C’est une erreur de regarder la personne comme simplement spectatrice des combats qui se livrent en elle et qui sont elle ; le déterminisme ne dit point cela, on le lui fait dire à tort; il permet de penser, on vient de le voir, qu’elle est actrice dans ses guerres civiles ou ses discussions intestines, animant les deux parties ensemble à poursuivre le rétablissement et la consolidation de son équilibre rompu. Mais, quand un despote ou un bourreau violente ma volonté, c’est alors une guerre extérieure qui s’engage entre lui et moi ; si je lui résiste, ma décision est mienne ; elle ne l’est pas si je lui cède de force, elle appartient à ce tortionnaire comme l’acte de la somnambule à son hypnotiseur. Ici, s’élève, à la vérité, la question de savoir si j’ai pu résister, mais cela ne veut pas dire si j’ai été libre.
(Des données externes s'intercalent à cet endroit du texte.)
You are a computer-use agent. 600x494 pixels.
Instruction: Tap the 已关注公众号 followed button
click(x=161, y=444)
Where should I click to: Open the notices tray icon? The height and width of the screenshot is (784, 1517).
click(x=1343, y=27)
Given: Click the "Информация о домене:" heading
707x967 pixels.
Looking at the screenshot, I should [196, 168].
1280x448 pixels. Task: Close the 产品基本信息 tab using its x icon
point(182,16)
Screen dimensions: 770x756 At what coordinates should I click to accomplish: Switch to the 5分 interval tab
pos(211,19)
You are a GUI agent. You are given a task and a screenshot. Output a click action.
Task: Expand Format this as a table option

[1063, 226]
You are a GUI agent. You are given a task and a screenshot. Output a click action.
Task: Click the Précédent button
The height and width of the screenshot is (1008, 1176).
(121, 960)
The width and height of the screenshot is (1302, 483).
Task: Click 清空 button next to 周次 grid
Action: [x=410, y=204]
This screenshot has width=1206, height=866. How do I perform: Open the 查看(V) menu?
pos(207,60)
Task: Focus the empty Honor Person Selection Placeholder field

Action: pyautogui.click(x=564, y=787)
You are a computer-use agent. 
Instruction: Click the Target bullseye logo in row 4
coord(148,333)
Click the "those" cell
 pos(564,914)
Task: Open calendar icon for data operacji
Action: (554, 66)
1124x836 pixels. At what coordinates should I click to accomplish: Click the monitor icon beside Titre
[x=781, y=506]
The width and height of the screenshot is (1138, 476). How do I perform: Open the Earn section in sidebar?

Cela veut dire si mon énergie disponible de volonté, au cas où il m’aurait plu de faire donner pour ainsi dire ma vieille garde de courage, était ou non à la hauteur des circonstances. C’est là une question de fait, difficile d’ailleurs à trancher; mais, s’il est prouvé que j’étais plus courageux par nature qu’il n’eût fallu l’être pour faire front à la coercition du dehors, je dois être jugé coupable d’avoir cédé, car je donne lieu de penser que j’ai pactisé avec mon ennemi, que j’ai été bien aise d’être contraint, pareil à ces dames du temps de Brantôme qui, dans une ville prise d’assaut, se réjouissaient intérieurement d’être violées. Jusqu’à quel point étaient-elles coupables d’être « victimes » de pareils viols? Elles l’étaient, évidemment, d’autant plus que la violence était moindre et leur courage naturel plus grand. Leur degré de liberté supposée n’entre pour rien dans cette appréciation.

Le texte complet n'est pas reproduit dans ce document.